【名張市幹部らを前にアイデアを発表する生徒たち=名張市百合が丘東6で】

 三重県立名張青峰高校(名張市百合が丘東6)の3年生6人が、「名張市を活発にする」をテーマに市幹部らに提案するプレゼンテーションが11月11日、同高であった。観光振興や健康促進などさまざまな内容の発表があり、約40人が耳を傾けた。

 同高生徒から市への提案は2018年から始まり、今年で4回目。生徒たちは選択授業「表現メディアの編集と表現」で画像や音声を使ったプレゼンテーション技術を学び、課題解決の提案への活用の仕方を学んでいる。

 坂本遼香さん(18)は、アニメや漫画などの「サブカルチャー」をターゲットにした市のPRを提案。
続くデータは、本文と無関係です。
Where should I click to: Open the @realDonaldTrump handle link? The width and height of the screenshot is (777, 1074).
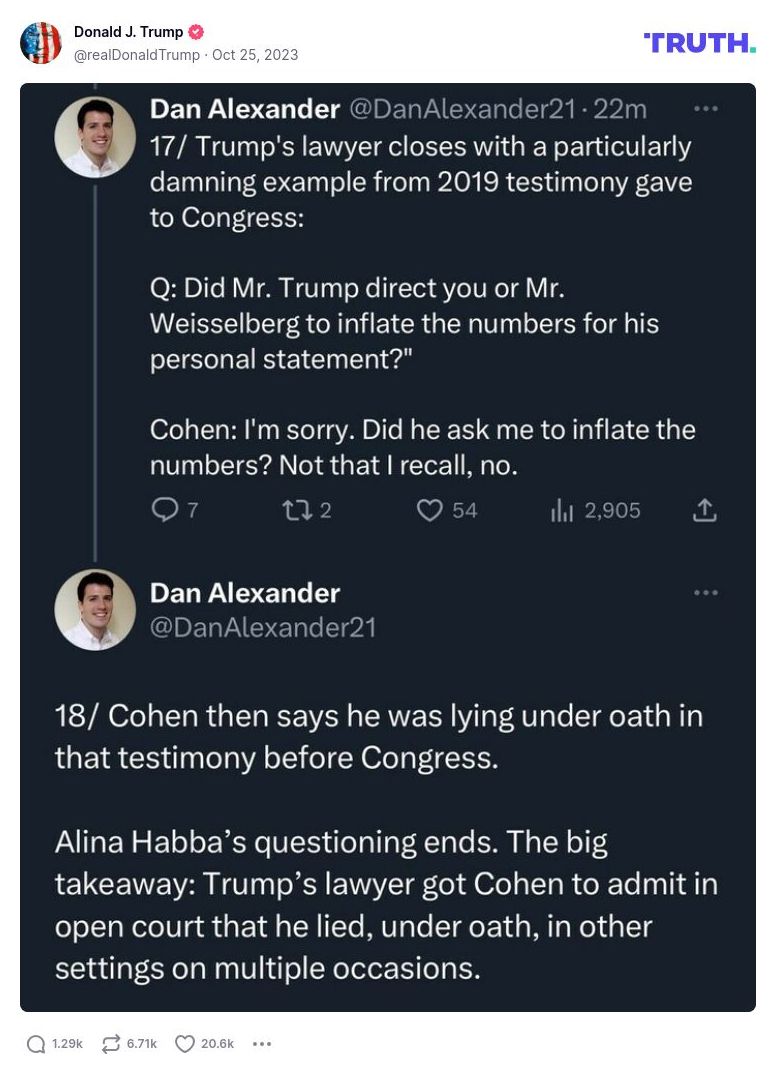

「自然を求めるコスプレイヤーがたくさんいて、名張をロケ地として紹介すれば多くの人が訪れる」とし、都会で開かれることが多いコスプレイベントや同人誌即売会を開くことで、名張を知ってもらうきっかけになり、観光活性化につながるとした。 “オタク文化”に積極的な姿勢をアピールすることで、『聖地』化への可能性も広がると主張した。

 上村一護君(17)は、都会の人に土地を貸して農作業やソロキャンプなどを体験してもらったり、季節のイベントを用意したりして人を呼ぶアイデアを発表。「非日常を名張で体験してもらうことで、人と人との出会いが生まれる。住んでもらえたら、少子高齢化や空き家問題の解決にもつながる」と主張した。

 他にも、江戸川乱歩の読書会やヤングケアラーについての啓発など、多彩な発表があった。

 生徒たちの発表後、亀井利克市長はそれぞれの案を講評し、「段々レベルアップしている。出来る限りとり入れ、市政に反映していきたい」と話していた。